Selected excerpt:

################

Ask the Greek God of Style (Vol. 32): Dressing Like a Rock Star
Andy Ingram
Q: Dear Greek God of Style,
I read recently that you released a new album of music. Whenever the next time is when you will play those songs live, will you be performing said songs in ridiculously tight leather pants? It seems to me that many humans use ridiculously tight leather pants as a sign that they are becoming more god-like. Do gods discuss what they are going to wear when they appear in public? And can ridiculously tight leather pants squeeze one’s humanity out to be only replaced by divinity?
Mick (Who Damon says is not from Hackney)
A: Oh misguided Mickey,
“Releasing an album” as you call it is such a vulgar depiction of recent events. We refer to the event as a divine melodic mélange via reverse osmotic expression. Imagine referring to extra virgin olive oil essence as “you been squeezin’ them fruits?”. Zeus’s shocker!

################

Problems to solve:
**A)** For each statement about the advice column, answer yes or no and quote the words of the column that settle it: (i) The letter writer read that a new album had been released. (ii) The reply describes the event as a divine melodic mélange. (iii) The letter is signed by Damon.
**B)** Condense the paragraph of the advice column that opens with "“Releasing an album” as you call it" into a short bulleted list that keeps its main points.
**C)** From the advice column, reproduce the passage that begins at the words "Ask the Greek" and stops after "replaced by divinity?", swapping every "ridiculously tight leather pants" for "sequined capes".
The listing after this point is separate material with no connection to the advice column.

Exercise data:
################

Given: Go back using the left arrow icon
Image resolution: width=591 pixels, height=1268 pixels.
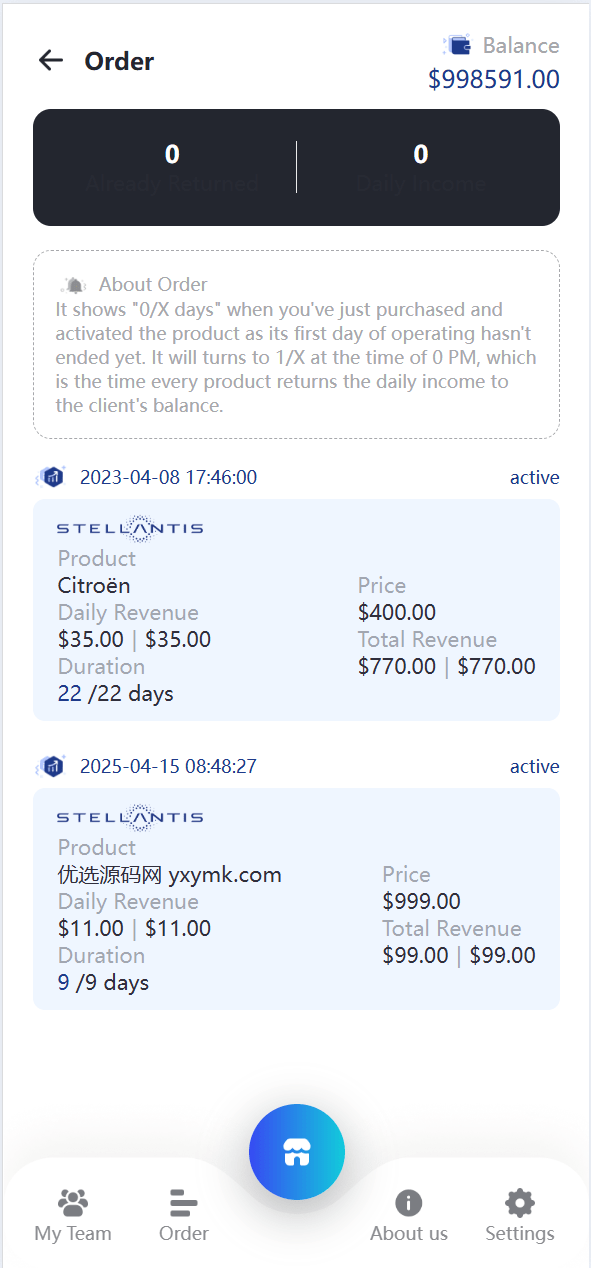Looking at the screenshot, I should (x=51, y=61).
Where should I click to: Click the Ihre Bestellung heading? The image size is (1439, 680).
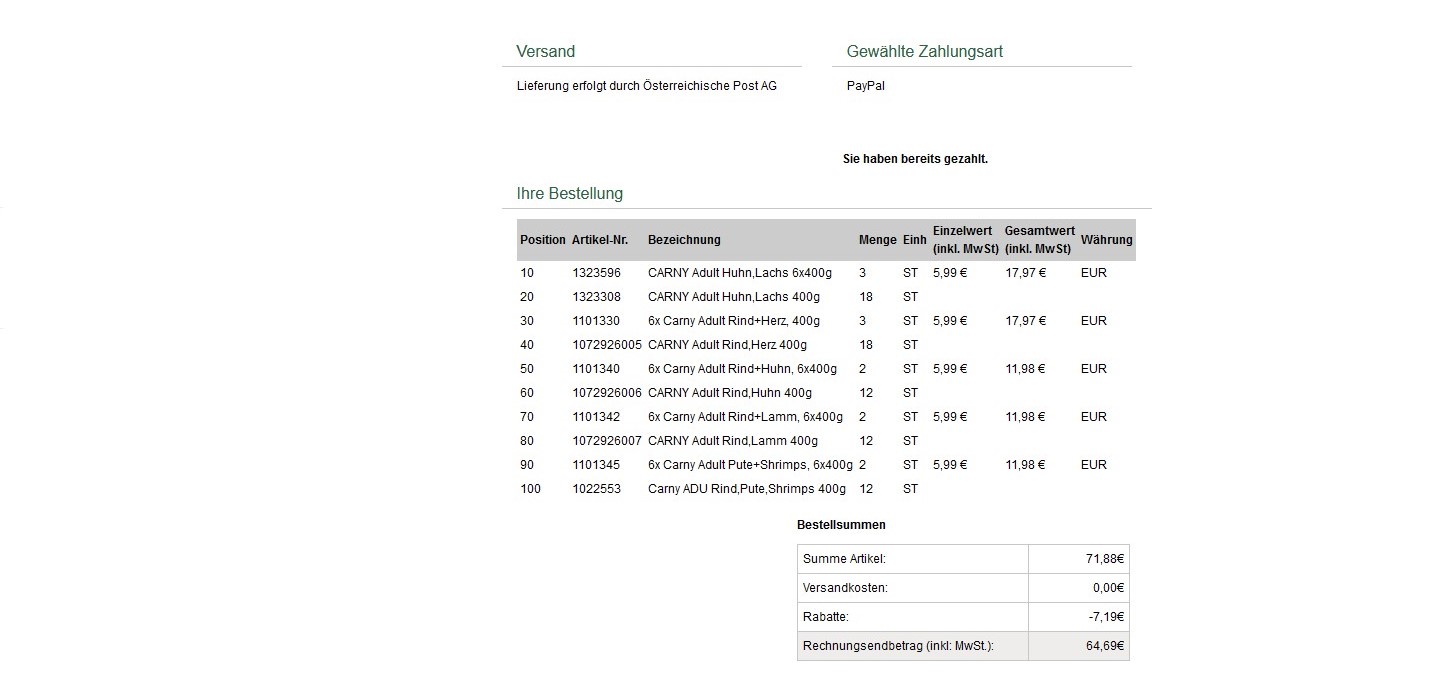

################

Responses in order:
**A)**
(i) Yes: "I read recently that you released a new album of music."
(ii) Yes: "We refer to the event as a divine melodic mélange via reverse osmotic expression."
(iii) No: "Mick (Who Damon says is not from Hackney)"

**B)**
- "Releasing an album" is called a vulgar way to describe recent events.
- The preferred term is "a divine melodic mélange via reverse osmotic expression."
- The paragraph compares this to calling extra virgin olive oil essence "you been squeezin’ them fruits?"
- It ends with "Zeus’s shocker!"

**C)**
Ask the Greek God of Style (Vol. 32): Dressing Like a Rock Star
Andy Ingram
Q: Dear Greek God of Style,
I read recently that you released a new album of music. Whenever the next time is when you will play those songs live, will you be performing said songs in sequined capes? It seems to me that many humans use sequined capes as a sign that they are becoming more god-like. Do gods discuss what they are going to wear when they appear in public? And can sequined capes squeeze one’s humanity out to be only replaced by divinity?